Lane Alexander Post #6

Lane Alexander
Writing 340
Published in
4 min readMar 17, 2024

Dance Fever by Florence + The Machine is a captivating album featuring songs expressing Florence Welch’s relationship with God, womanhood, and her work as a creative. Listening through the 14 tracks, I couldn’t help but admire her candidness, particularly on the subject of spirituality; her journey from finding God through her art to the experience of feeling rejected by God and trying to find that spiritual connection elsewhere is something that I connected to, from my own similar experience a couple of years ago.
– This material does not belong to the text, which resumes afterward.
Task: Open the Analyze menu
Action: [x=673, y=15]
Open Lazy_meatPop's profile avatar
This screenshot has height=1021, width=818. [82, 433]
Prayer Factory encapsulates the creative rift Florence was feeling at this stage in her life. As seen from the songs in the first half of the album, Florence views her music as her way of connecting with God or heaven, but in this time of creative drought she laments: “Why don’t you give me a call? Open my mouth, yes, I’ll take it all. And all this work gone to waste. You make me climb, then you shut the gate”. I believe a struggle that all followers, of the Christian god at least, have to contend with is the apparent silence of god in their lives. Especially when I was a child, it felt like prayers were useless. Why was I sitting alone at the foot of my bed with my hands clasped and eyes closed asking someone I’d never seen to give me something I wanted and probably didn’t even deserve only for it not to happen? In high school, I settled on the fact that praying, in my eyes, is little different than hoping as both required the absence of action toward satisfying the desire. Prayer versus action. It felt as if God punished the act of going out and getting what you wanted, but approved of you waiting to take whatever shit happens to come your way, good or bad. For Florence, prayers are a pursuit of god despite the silence, but that pursuit is exactly what shuts her out from the connection to God she seeks.

Heaven Is Here was my favorite song on the album. It’s powerful, chant-like, and a declaration against the rejection of God. “I went to the water, drank every drop. I’ll turn your sea to a desert”. We go to church, read the bible, and pray to foster our spiritual connection to god. We trust that he will make the land rich and bountiful and so we drink the lessons he gives us. But what happens when we consume all there is for us to take? What if we’ve gotten all that he is willing to give? When we feel the connection to god has been severed it’s like a light has gone out, life gets sour, and the lake turns to dust but the most humiliating aspect of a crisis of faith is when the flow is stemmed we incessantly crave more. For me, I couldn’t understand god, so I sought out different avenues of spirituality. Other mythologies, wiccan, Zoroastrianism, but nothing fit. Then I tried examining God itself. What stories were the priests not telling me? What was the true nature of God? But knowledge without faith is useless. I understood the mechanisms of belief, but I still couldn’t conduct the action belief myself. Florence consumed everything God had given her but was left wanting, and in that abandoned state turned to an alternative: “Hell, if it glitters, I’m going”. If she couldn’t get the artistic answers from god, she would turn to another he had cast out. If she couldn’t find respite in God’s silence, she could try the one thing that’s always calling her name.

I would like to note that the style of the song is much more intense than the others on this album. In the Spotify notes, it highlights an interview with Florence stating that when she was writing it, she wanted to channel the malevolence of horror, to recognize feeling scared, and that “one way to resolve this is to make yourself scary”. Like Lady Macbeth’s “fill me from the crown to the toe topful with most dire cruelty” Florence is transforming. It’s not the passive transformation that you notice over years of your life, but the horrifying, sudden transformation in which you witness what you were shatter against what you’re becoming. This transformation is an act of cruel horror.

Finally, In My Love, Florence sketches the frustration of not knowing where to put her faith. “My Arms emptied, the skies emptied. The billboards emptied. So tell me where to put my love”. At this stage, Florence has nearly given up. She’s looking for guidance, in herself, from God, from the world, but there’s nothing to be found. Her love has no place to go. Is a very existential position to be in, to be honest, Florence has realized that there is no outside force that can give her guidance out of the place she’s at, where to put her love. I just recently learned of this condition in my philosophy class, according to Jean-Paul Sartre, when we have this realization we’re experiencing the despair of reconciling the fact that there is no predefined plan for any of us. The upside of facing this despair is that you are able to transcend the facts of your situation to find your own meaning in life.

Dance Fever is a wonderful album. It’s hauntingly familiar to anyone who found themselves in crises of faith and moments of transformation. It’s also cathartic Even though, like God, it gives the listener no answers, the mere declaration of rage and identity is enough to validate the audience and the artist alike.